WHAT THIS TASK INVOLVES =>
Exactly as they appear, copy the lines from the one holding "The width and" through the end of the records, leaving pictures out.

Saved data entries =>
---------------
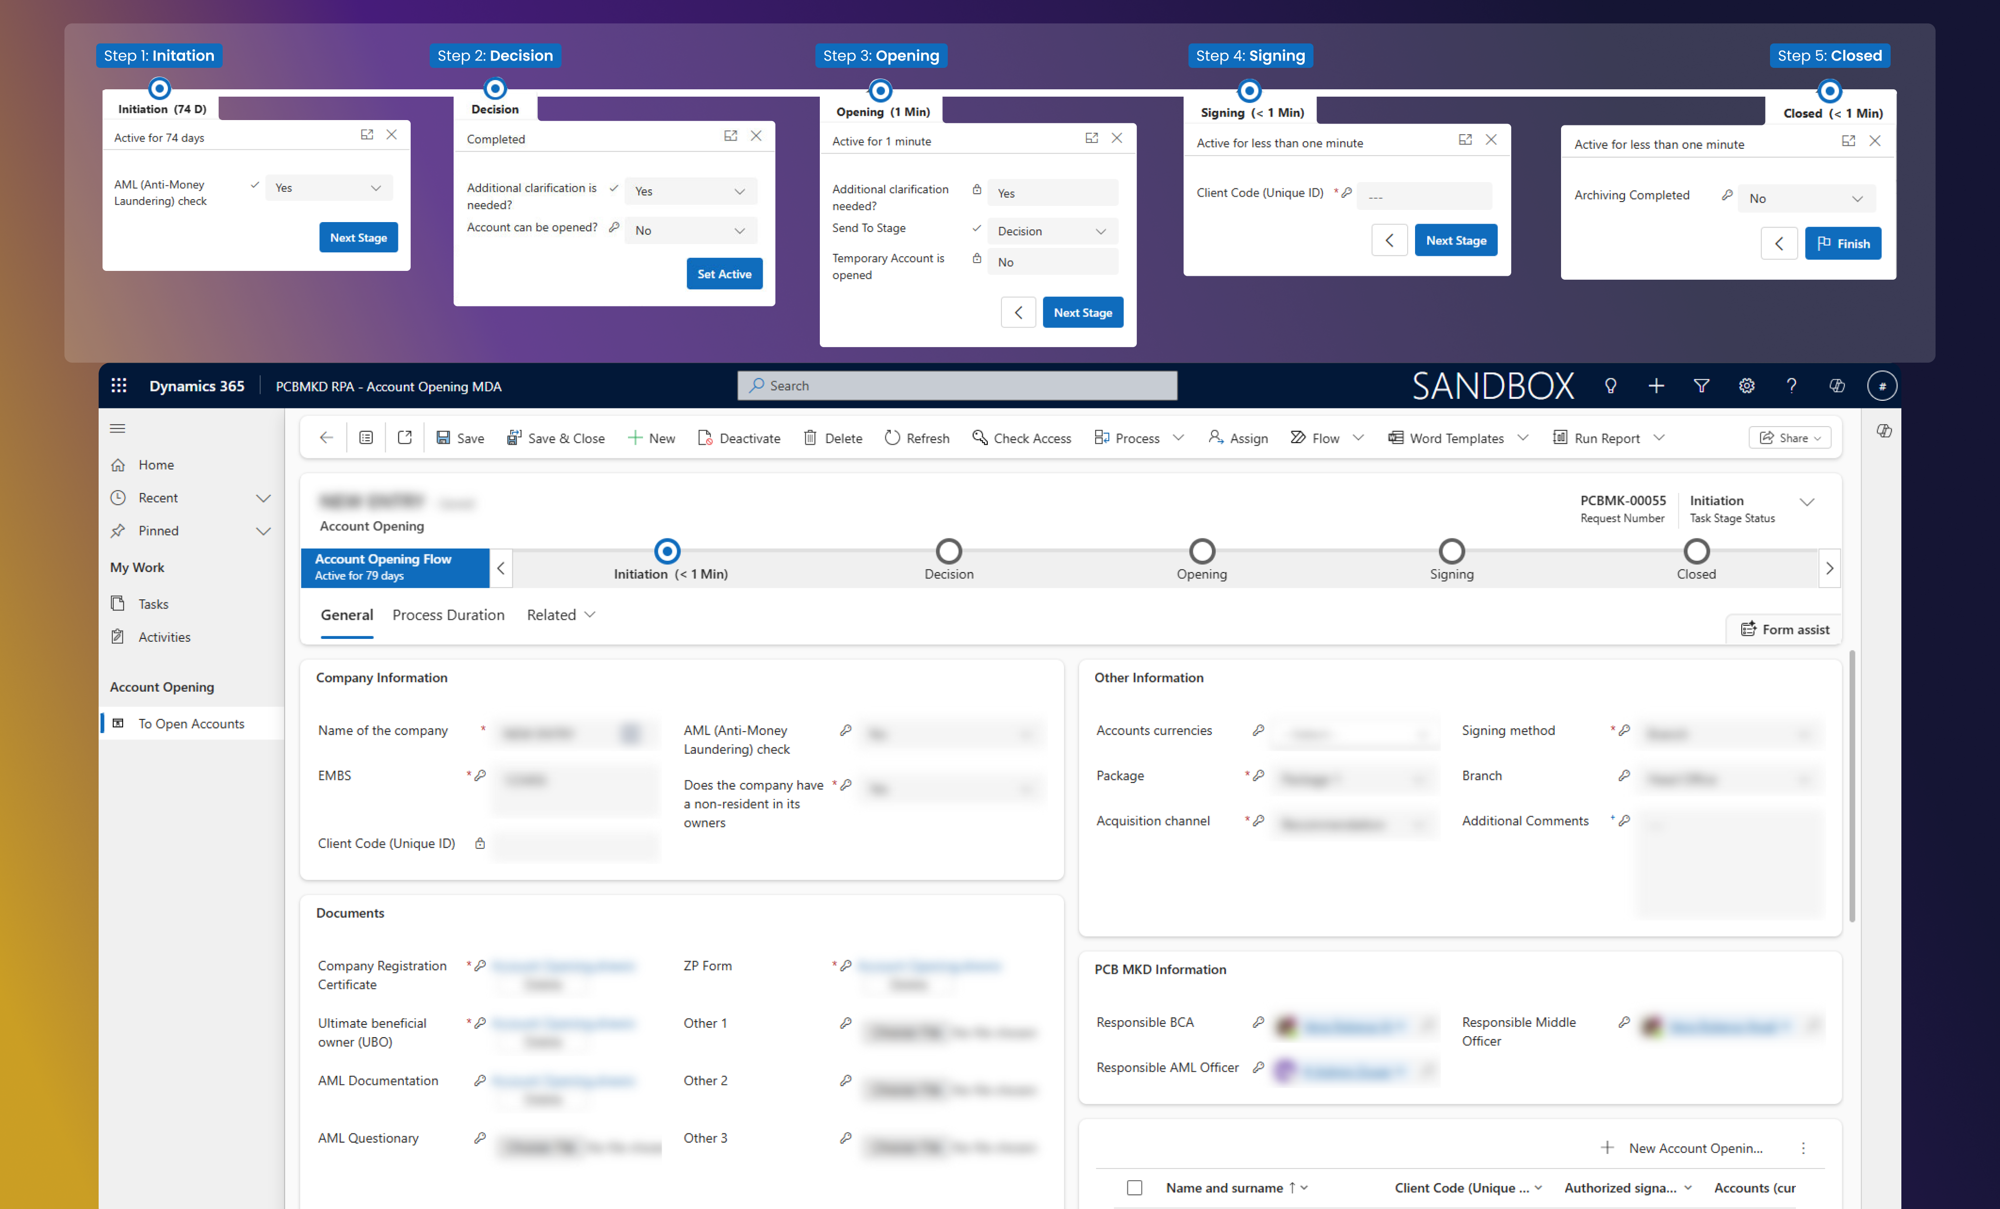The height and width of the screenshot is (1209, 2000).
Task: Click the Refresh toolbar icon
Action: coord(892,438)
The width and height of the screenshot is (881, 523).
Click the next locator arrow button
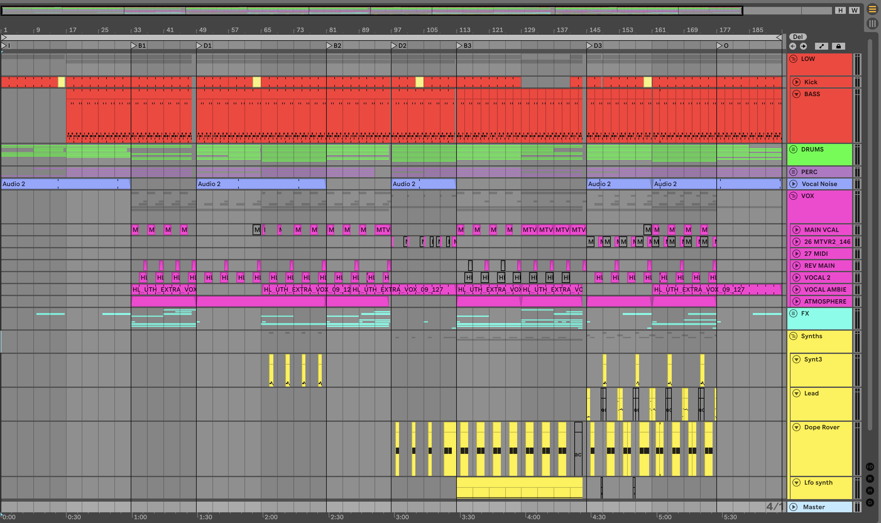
---------------
EXPECTED ANSWER =>
The width and height of the screenshot is (881, 523).
Click the next locator arrow button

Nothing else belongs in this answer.